Human
Sciences
Research
Centre

The Human Sciences Research Centre conducts theoretical and applied research into the prevention and treatment of diseases and into improvements to the quality of life for people of all ages.

What we do

People in the UK are living longer and the population is getting older. The UK population is projected to reach over 74 million by 2039, with 18% aged 65 and over. Consequently, effective approaches to healthy ageing have never been more important.

The Human Sciences Research Centre (HSRC) is playing a crucial role in tackling disease, enhancing physical and mental wellbeing, supporting behaviour change and promoting quality of life across all ages, making a significant contribution to the healthy ageing agenda.

Our research benefits individuals and society alike – changing, improving and saving lives.

Our impact

Increased life expectancy has brought opportunities and challenges in equal measure. Our research is intended to help people living independently remain active, productive and socially connected for longer. Our focus is on both the prevention and treatment of diseases but also on significantly improved quality of life.

The HSRC draws on the University’s internationally renowned and growing expertise in the disciplines of Biomedical Science, Psychology, Forensic Science, and Sport, Outdoor and Exercise Science. Our interdisciplinary approach enables us to offer fresh perspectives on issues that are significant at every stage of life from birth to old age. We use a translational approach, 'translating' our findings into real health improvements.

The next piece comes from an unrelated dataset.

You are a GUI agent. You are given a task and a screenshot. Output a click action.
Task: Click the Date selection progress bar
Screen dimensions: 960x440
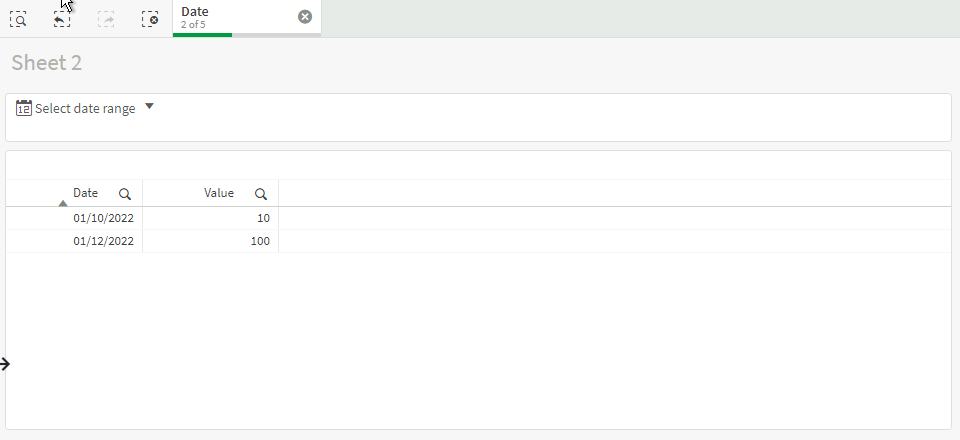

Our research covers subjects such as:

Our key research themes

A healthy start in life

Our pre- and post-natal scientific research provides vital insight into how air pollution and maternal nutrition can not only affect placental health and foetal development during pregnancy but also impact the potential risk of future disease. In a similar way, our psychological research into maternal health and the cognitive, motor and social development of newborns is enhancing our understanding of good foundations for health from an early age to maximise healthy ageing.

Enhancing mental health and wellbeing

We are leading the way in nature connectedness – a new research area attracting international recognition, demonstrating the positive benefits that can be derived from close engagement with the natural environment. This research in parallel with our expertise in areas such as exercise and physical activity provides a wealth of expertise in supporting individuals to harness personal control and transform their lives.  

We also have a growing international reputation for research in the field of compassion and mindfulness, delivering findings that can improve wellbeing through tackling issues of self-esteem and confidence, and fostering courage and sensitivity to support others. Our research into Maths anxiety, addiction, irrational thinking and eating behaviours come together in our drive to positively impact individual mental health and wellbeing.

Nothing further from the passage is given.